16. The computer-implemented method of claim 12, further comprising:
modifying, by the one or more processors, the overlay corresponding to the virtual cosmetic look and the user responsive to at least one of: movements of the user depicted within the real-time image stream or changes in lighting depicted within the real-time image stream.
17. The computer-implemented method of claim 12, wherein the one or more characteristics of the at least one facial feature of the user include at least one of: a type of a facial feature, a color of the facial feature, a skin type of the facial feature, one or more dimensions of the facial feature, or a level of illumination of the facial feature.
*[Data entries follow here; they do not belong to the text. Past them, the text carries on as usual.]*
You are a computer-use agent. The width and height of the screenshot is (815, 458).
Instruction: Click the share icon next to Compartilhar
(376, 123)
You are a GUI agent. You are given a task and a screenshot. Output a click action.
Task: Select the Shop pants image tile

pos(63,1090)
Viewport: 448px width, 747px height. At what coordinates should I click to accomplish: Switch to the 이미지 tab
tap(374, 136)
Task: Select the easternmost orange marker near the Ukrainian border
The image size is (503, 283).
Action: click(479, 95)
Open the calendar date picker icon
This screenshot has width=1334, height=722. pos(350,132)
18. The computer-implemented method of claim 12, further comprising:
determining, by the one or more processors, the one or more characteristics of the at least one facial feature of the user based upon one or more of: the real-time image stream, depth sensor data, or facial recognition of the user.
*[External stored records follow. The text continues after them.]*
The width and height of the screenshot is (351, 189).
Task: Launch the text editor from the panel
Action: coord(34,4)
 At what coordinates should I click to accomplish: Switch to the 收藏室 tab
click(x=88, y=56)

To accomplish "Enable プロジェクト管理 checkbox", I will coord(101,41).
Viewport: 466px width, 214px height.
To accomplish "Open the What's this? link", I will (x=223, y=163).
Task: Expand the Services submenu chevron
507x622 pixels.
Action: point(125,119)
19. The computer-implemented method of claim 12, further comprising:
a machine learning model trained using model training data to determine associations between historical characteristics of historical facial features of respective faces of historical users and historical overlays of historical virtual cosmetics on the historical facial features of the respective faces of the historical users corresponding to historical virtual cometic looks,
wherein the machine learning model overlays the each virtual cosmetic of the set of virtual cosmetics utilized in the virtual cosmetic look onto the associated at least one facial feature of the user depicted in the real-time image stream in accordance with the one or more characteristics of the at least one facial feature of the user and with the virtual cosmetic look.
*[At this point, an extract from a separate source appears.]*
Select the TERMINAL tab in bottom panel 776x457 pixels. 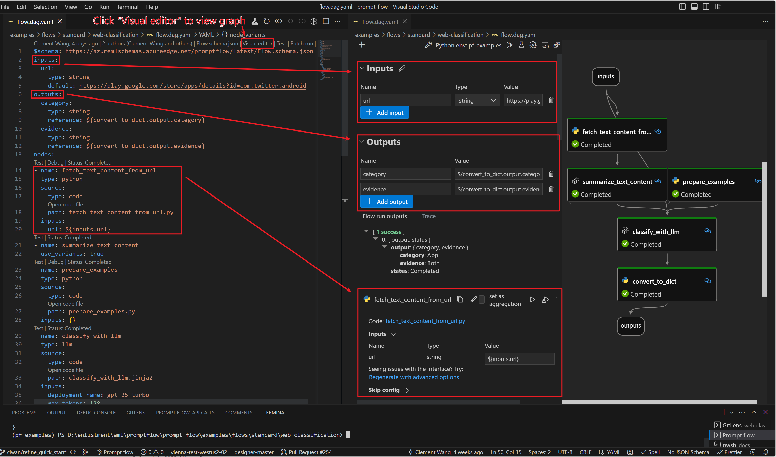[x=274, y=412]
20. A non-transitory computer readable medium having computer-executable instructions stored thereon that, when executed by one or more processors, cause the one or more processors to:
receive, via a user interface, an indication of a virtual cosmetic look, the virtual cosmetic look specifying respective application locations and application techniques of each virtual cosmetic included in a set of virtual cosmetics to generate the virtual cosmetic look, and the each virtual cosmetic of the set of virtual cosmetics associated with at least one facial feature;
overlay, in a real-time image stream being obtained via an image sensor, the each virtual cosmetic utilized in the virtual cosmetic look onto a depiction, within the real-time image stream, of the associated at least one facial feature of a user, the overlay in accordance with one or more characteristics of the at least one facial feature of the user and with the virtual cosmetic look;
cause the overlaid real-time image stream to be transmitted, via a communication channel, during a video call; and
modify the transmitted overlaid real-time image stream responsive to changes in one or more characteristics of the communication channel during the video call.